* _AIM OF THE EXERCISE_
According to the news roundup, for how long will the JPMorgan CEO undergo treatment for throat cancer?

* _DOCUMENT TEXT_

* * * * * * *

Receiving Wide Coverage ...
Dimon Diagnosed with Throat Cancer: The doctors caught it early, it's curable, and the JPMorgan CEO will undergo treatment over the next two months while continuing to work (though limiting his travel). "There isn't a specific individual who will take over Mr. Dimon's responsibilities as his schedule eases while he undergoes treatment," reports the Journal, citing a company spokesman. "The board has succession plans focusing on immediate, three-year and five-to-seven-year time frames." The Times supplies names: "Among the potential successors, people briefed on the matter said, are Gordon Smith, the head of JPMorgan's consumer bank, and Mary Erdoes, who runs the asset management business." Wall Street Journal, Financial Times, New York Times
Second-Guessing the BNP Penalty: The U.S. went too easy on the French bank by failing to jail individuals responsible for the sanctions violations, chide the Journal's "Heard on the Street," FT columnist Robert Jenkins, the Times' Peter Henning and anti-laundering watchdogs. "The bank was lucky not to lose its U.S. banking license," grumbles the Journal editorial page. No, the U.S. is being heavy-handed with sanctions, say European officials, including France's finance minister (who is calling for more international transactions to be done in euros rather than greenbacks) and Vladimir Putin (who alleged "the BNP fine was a US attempt to 'blackmail' the French government and prevent the 1.2bn sale of two warships to Russia, a claim denied by both Paris and Washington."). Well, it's a relief to have the matter settled, say BNP employees and equity investors. Yep, not to worry, we have enough capital to handle a $9 billion settlement, says BNP management.
Housing: Apartment rents keep rising as incomes stagnate, the Journal says, noting that "the demand for rentals [in part] reflects tight mortgage-lending standards that have shut out potential homeowners from the market." Another Journal story reports that San Francisco's housing shortage (a major factor behind that city's ongoing natives-versus-brogrammers culture war) "is doing little to ease residents' longtime resistance to real-estate development." Rather, "it is provoking a backlash by locals who fear getting priced out of their city" and don't trust the law of supply and demand to lead to lower prices in an area with scarce developable land. Though if the municipality requires that a larger portion of new units be set aside for affordable housing, as the protestors demand, how will developers make up the difference? See the part at the beginning of this section about how market rents for apartments keep rising In the bigger picture, the Times' Neil Irwin laments that "even though housing plays a huge role in the ups and downs of economic cycles, it has too often been an afterthought for the people charged with setting economic policy. To them, it is just one of many important industries, no more and no less." Yep, aside from Fannie and Freddie, FHA, the mortgage interest tax deduction, special protections for primary residence mortgages in bankruptcy, HARP and HAMP, and the Fed's MBS purchases, Washington has treated the housing sector like chopped liver.

* * * * * * *

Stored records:

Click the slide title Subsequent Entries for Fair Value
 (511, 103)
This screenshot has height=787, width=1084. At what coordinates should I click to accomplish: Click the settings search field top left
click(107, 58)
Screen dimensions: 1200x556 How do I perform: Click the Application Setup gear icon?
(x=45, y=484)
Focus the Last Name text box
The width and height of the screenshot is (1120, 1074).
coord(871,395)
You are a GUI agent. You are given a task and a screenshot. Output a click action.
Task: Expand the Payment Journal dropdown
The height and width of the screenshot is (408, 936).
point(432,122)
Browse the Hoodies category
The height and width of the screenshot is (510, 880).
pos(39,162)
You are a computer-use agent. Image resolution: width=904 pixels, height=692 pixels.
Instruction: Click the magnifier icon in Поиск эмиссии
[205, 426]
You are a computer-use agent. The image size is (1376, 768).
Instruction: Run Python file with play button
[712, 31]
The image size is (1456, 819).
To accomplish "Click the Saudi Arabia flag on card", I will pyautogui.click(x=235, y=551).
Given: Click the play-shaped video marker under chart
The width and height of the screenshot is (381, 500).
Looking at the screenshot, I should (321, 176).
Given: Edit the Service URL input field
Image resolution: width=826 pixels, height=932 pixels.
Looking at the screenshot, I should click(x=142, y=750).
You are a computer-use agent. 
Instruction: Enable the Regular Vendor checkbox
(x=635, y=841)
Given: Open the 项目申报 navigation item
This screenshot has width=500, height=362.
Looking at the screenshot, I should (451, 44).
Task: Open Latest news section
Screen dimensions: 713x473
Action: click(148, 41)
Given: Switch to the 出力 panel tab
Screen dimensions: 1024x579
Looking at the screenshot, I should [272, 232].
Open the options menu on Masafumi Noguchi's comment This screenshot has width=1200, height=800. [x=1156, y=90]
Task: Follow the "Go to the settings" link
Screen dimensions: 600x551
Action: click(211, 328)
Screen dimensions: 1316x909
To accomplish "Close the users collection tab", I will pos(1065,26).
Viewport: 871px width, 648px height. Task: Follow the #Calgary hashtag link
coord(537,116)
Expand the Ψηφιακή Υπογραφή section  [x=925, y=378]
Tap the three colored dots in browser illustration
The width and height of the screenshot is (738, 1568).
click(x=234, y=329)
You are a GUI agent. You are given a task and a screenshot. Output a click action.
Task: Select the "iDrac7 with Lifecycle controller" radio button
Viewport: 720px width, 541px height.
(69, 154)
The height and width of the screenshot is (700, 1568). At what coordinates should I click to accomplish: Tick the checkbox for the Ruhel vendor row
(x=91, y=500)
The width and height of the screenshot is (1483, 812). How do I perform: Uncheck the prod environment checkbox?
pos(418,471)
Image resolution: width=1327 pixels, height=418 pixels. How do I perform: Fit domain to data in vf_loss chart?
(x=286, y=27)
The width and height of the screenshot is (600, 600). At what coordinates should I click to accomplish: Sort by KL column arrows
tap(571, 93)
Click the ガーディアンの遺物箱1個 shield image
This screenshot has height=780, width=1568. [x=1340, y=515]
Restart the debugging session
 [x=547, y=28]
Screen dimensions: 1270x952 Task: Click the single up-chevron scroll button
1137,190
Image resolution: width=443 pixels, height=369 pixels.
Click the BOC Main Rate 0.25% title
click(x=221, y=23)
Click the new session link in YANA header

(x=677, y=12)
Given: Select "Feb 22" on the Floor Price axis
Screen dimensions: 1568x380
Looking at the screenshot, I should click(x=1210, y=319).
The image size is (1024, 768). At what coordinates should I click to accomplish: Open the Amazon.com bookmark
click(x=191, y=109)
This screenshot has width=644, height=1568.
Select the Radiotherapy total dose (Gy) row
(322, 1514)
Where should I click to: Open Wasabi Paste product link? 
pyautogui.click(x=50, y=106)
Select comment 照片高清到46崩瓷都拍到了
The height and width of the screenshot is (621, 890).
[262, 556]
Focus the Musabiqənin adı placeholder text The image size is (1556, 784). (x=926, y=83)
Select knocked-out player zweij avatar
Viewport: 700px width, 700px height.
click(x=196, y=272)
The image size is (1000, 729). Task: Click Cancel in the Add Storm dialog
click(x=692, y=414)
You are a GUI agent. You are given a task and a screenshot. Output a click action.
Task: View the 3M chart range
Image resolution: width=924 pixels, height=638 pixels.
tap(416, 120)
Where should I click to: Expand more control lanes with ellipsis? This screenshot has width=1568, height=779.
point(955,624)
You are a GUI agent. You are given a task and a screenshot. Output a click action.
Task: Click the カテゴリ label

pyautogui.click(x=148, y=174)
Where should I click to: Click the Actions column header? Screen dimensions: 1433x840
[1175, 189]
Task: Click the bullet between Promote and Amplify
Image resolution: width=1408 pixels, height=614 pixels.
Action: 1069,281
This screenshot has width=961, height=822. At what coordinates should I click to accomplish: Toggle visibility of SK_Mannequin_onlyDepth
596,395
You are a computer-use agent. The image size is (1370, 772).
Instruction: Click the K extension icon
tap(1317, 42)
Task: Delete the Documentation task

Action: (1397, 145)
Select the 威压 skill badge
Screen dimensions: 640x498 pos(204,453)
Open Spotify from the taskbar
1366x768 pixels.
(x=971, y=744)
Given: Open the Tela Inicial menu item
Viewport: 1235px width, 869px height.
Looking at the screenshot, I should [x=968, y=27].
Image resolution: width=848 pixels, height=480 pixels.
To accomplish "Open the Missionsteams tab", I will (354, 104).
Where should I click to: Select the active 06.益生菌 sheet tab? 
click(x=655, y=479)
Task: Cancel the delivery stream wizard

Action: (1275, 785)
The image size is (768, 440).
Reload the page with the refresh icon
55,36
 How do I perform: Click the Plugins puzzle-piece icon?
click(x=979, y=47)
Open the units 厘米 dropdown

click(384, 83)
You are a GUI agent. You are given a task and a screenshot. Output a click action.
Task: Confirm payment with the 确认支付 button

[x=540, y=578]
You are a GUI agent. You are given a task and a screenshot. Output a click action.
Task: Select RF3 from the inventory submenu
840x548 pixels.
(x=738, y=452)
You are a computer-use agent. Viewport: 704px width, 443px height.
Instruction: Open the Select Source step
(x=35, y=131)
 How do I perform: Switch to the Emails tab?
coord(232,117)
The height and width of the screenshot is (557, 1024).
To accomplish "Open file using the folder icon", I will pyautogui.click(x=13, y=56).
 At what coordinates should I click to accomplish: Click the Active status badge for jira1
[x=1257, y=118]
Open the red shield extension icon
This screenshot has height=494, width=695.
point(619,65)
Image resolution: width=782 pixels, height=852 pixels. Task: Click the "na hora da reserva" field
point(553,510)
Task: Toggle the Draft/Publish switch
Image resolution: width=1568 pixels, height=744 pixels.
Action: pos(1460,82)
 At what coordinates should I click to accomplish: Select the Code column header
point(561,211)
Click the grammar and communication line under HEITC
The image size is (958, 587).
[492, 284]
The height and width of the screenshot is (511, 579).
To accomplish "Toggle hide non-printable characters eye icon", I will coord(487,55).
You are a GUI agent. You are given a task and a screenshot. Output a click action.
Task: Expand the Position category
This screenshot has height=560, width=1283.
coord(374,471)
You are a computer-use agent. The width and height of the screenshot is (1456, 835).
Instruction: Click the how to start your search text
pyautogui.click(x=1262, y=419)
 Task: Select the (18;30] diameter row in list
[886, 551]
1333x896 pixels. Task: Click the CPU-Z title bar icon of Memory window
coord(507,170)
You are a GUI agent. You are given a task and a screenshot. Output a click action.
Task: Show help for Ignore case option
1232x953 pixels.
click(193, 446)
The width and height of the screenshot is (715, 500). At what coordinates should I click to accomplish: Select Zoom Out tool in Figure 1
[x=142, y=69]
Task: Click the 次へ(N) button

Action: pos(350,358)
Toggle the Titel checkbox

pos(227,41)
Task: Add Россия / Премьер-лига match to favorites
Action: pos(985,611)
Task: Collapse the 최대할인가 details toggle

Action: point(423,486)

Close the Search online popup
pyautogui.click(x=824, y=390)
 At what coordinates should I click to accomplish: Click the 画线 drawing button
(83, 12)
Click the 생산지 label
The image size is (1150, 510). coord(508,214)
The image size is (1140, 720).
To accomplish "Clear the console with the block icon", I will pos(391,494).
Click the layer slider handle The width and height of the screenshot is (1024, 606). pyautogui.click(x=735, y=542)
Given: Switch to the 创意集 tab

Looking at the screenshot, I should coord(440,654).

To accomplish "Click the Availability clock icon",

* * * * * * *

* _TASK SOLUTION_
Over the next two months.